Terry Pratchett, in his foreword to the millennium edition of Brewer’s Dictionary of Phrase and Fable, notes that it is a book which encourages cross-referencing. Start on your initially chosen topic, and your eye is drawn to another entry on the same page which looks awfully interesting. So you check that out, and your eye is drawn to another entry on the same page which looks awfully interesting… This process can be clearly discerned in many of his books.
Wikipedia hasn’t quite the same effect, but something like the process can be replicated – why is person A mentioned on the page devoted to person B? Well, I never knew person A was born in place C – and place C was the original home of museum D, and…
All of which leads up to the fact that I can’t quite recall how I ended up on the Wikipedia page for Mission to the Unknown, and discovered the only episode of Dr Who to feature neither Doctor nor Tardis. Nor, in fact, any of the Doctor’s companions – but it did have Daleks. Very Hamlet without the Prince (but with Laertes).
It felt like the sort of thing that, once encountered, required a crossword. I recall a puzzle a couple of years ago which played on the fact that William Shatner’s last Hollywood film before he appeared in Star Trek was in Esperanto – I mean, how could you not exploit that once found?

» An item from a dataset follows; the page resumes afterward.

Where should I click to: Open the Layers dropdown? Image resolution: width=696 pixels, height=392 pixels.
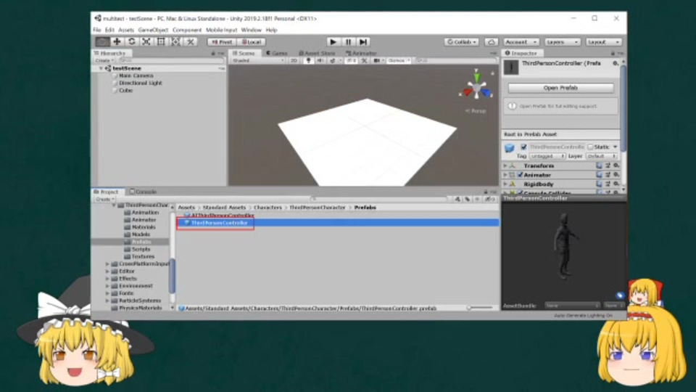point(562,42)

Then the cruciverbal brain kicked in: MISSION/TOTHE/UNKNOWN (7,5,7). A sort of inverted haiku using word lengths instead of syllables – but, importantly, symmetric, and a grid pattern begins to form. If TOTHE is to be central, then that’s an odd number of columns. Put the title on a diagonal – make it NW -> SE, meaning any vanishing of the Tardis or Doctor (because that’s what must happen) will be in NE and SW.
I’d also decided (the first sketch is above; yes, it does look as if I had managed to miscount the number of letters in UNKNOWN) that the vanishing elements would be diagonal too, so I’d need six further columns for TARDIS which led me to a 13×13 grid, and ultimately one with not too many long entries. The number of clues meant the usual recommendation of Chambers couldn’t be fitted into the preamble.
Gridding intricacies aside, there remained the need to prod solvers in the right direction. One could expect MISSION TO THE UNKNOWN to be deducible from cross-checking letters, but it doesn’t exactly scream ‘Doctor Who’. So a clue gimmick was needed and I settled on misprints. The vanishing Doctor was William Hartnell (though he still had to be mentioned in the credits due to contractual agreements). He is known almost solely for his Dr Who performances, so his name is a good signpost. The roughly even distribution of (7,8) suggested putting the forename in the Across clues, and the surname in the Downs.
I like having some misprints: there’s a nice process to scanning the words to be clued, including the next few, and thinking: ‘I need to misprint an L – current clue? No, but the next one looks hopeful.’ The main constraint is not forcing the last n misprints into the last n or n+1 clues – so, occasionally you do need to take the trickier option. But you’re not cornered into having to find a misprinted V in the definition for BALEEN, say. (Been there, done that, keep your eye out for it.)
Hard to imagine the series allowing this sort of thing to happen these days.
But I dare say there would be Daleks to compensate if so.